UNHCR addresses the protection and assistance needs of over 275,000 people in Georgia, most of who were displaced during conflicts in the 1990s. Current PRM funding for UNHCR includes projects supporting the protection and integration of IDPs and returned displaced populations. These projects provide housing for IDPs, foster economic integration through vocational training and small grants, build the capacity of Georgia’s Ministry for IDPs from the Occupied Territories, Refugees and Accommodation, help prevent gender-based and domestic violence in IDP communities and support community mobilization initiatives.
In Abkhazia, PRM funds support UNHCR’s work in the Gali region to build shelter for returned displaced persons; to create social and community centers that provide training and help small businesses; and to strengthen the capacity of local NGOs. PRM also participates in the humanitarian working group (WG2) of the quarterly Geneva Discussions on Security in the South Caucasus.
PRM programming for Georgia in 2012/2013 included two projects. The NGO Premiere Urgence received a small grant ($125,000) to implement a project to build confidence and increase contact among farming communities across the Administrative Boundary Line (ABL) with Abkhazia. And, the Alliance for Conflict Transformation continued its cross-ABL efforts to engage Georgian and South Ossetian technical experts in collaborative water resource planning in order to restore irrigation water to populations along the ABL with South Ossetia.

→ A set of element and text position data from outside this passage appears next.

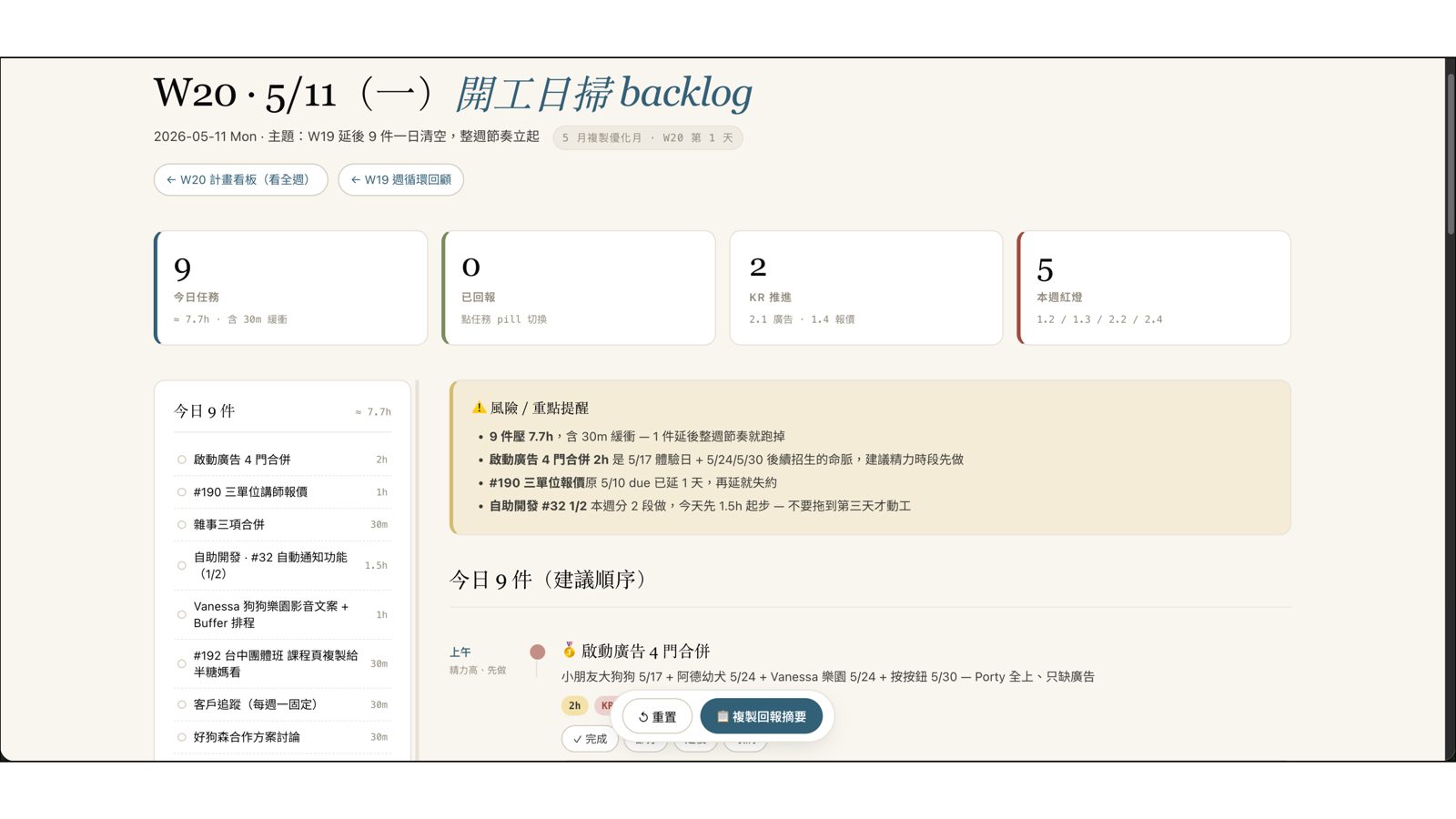Screen dimensions: 1456x819
Task: Click the 複製回報摘要 copy button
Action: [x=761, y=717]
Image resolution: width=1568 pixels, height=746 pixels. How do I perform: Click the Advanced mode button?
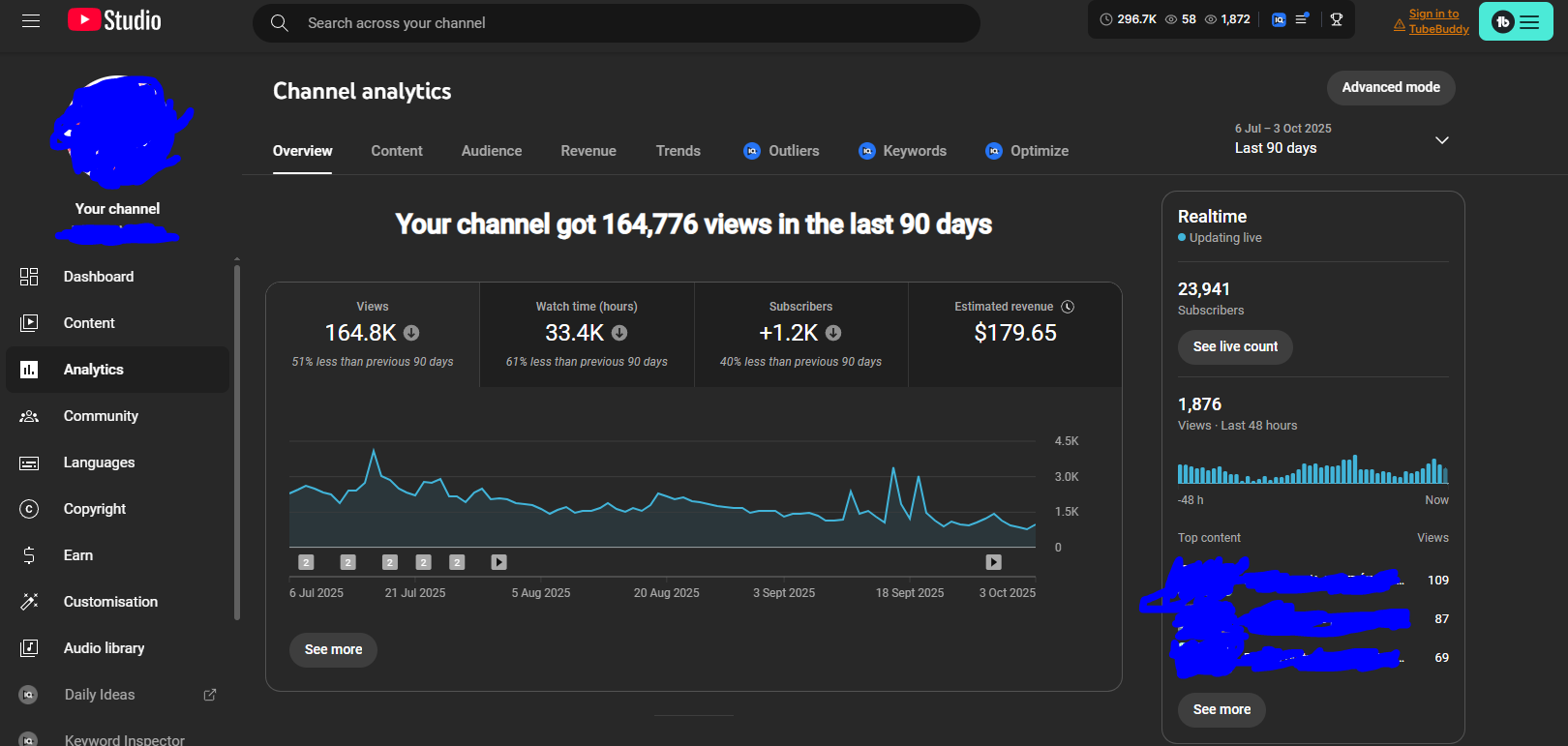pyautogui.click(x=1390, y=87)
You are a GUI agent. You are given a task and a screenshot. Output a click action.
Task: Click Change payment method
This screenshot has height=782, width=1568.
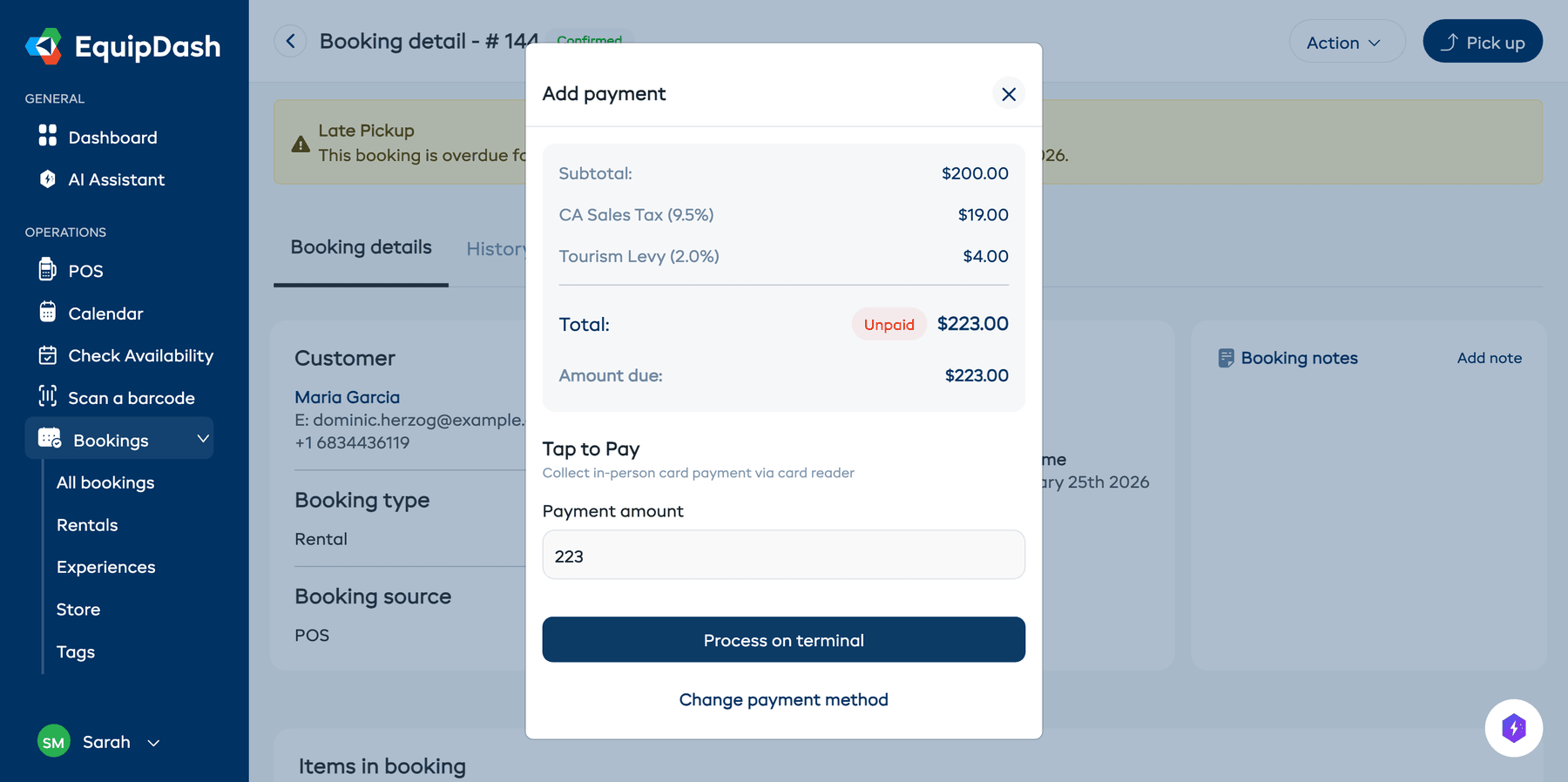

PRM will continue to support UNHCR and NGO partners in their ongoing efforts in confidence-building and cross-boundary activities. UNHCR is in the process of phasing out many of its primary assistance programs in favor of joint programs with UNDP that support a transition from humanitarian assistance to sustainable development. As the Georgian government takes increasing responsibility for the welfare of IDPs, UNHCR will hand over assistance activities in Georgian-controlled territory to UNDP and other development assistance actors. Throughout this transition, PRM hopes to provide limited funding for UNHCR protection activities in Georgian-administered areas, and to continue support for broader humanitarian programming in Abkhazia.